_Problem to solve_:
Starting at the line that contains "Screen dimensions: 1042x523", write out every line through the last one in the records below, word for word. Leave out any pictures.

═════ Data records ═════

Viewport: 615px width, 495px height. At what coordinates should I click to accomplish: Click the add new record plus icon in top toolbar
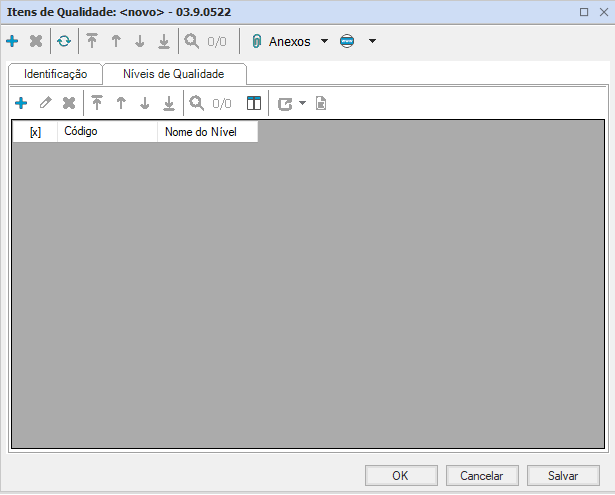point(12,42)
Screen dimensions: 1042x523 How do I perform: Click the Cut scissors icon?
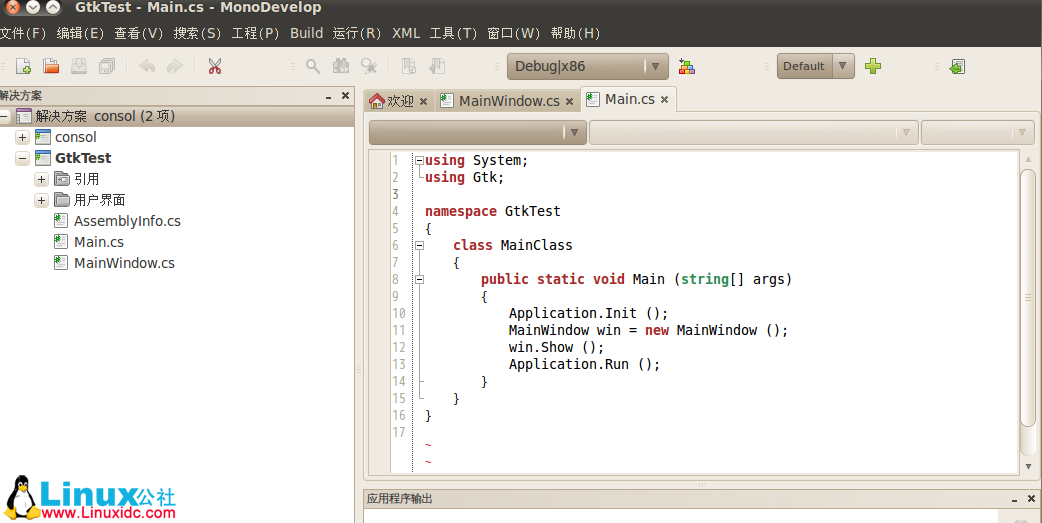tap(214, 67)
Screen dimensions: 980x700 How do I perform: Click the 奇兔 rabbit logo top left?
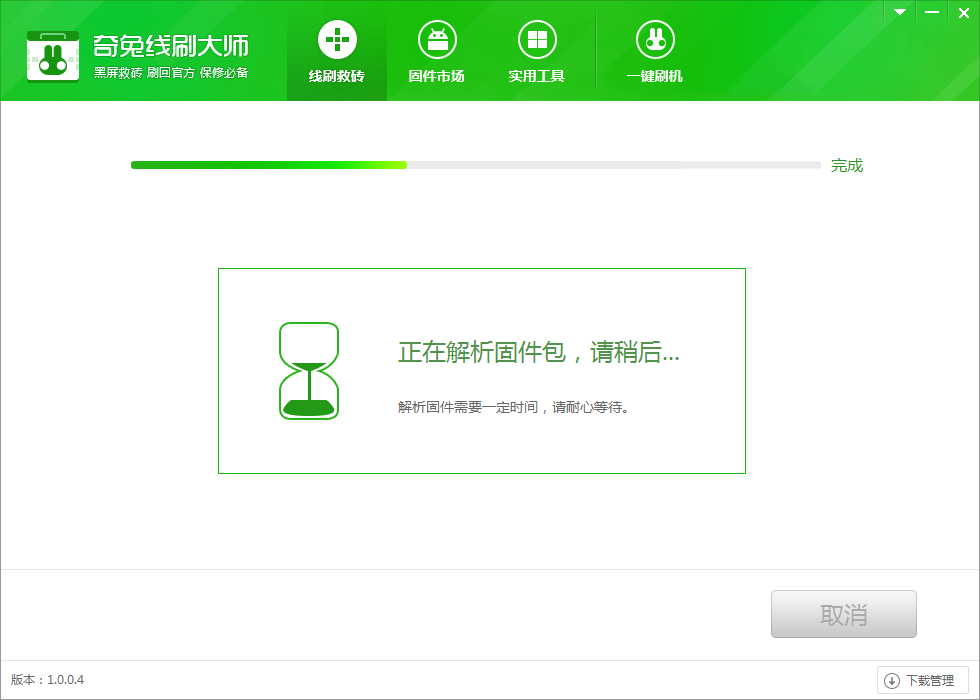point(53,55)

═════

_Solution to the exercise_:
Screen dimensions: 1042x523 How do I perform: Click the Cut scissors icon?
tap(214, 67)
Screen dimensions: 980x700 How do I perform: Click the 奇兔 rabbit logo top left?
point(53,55)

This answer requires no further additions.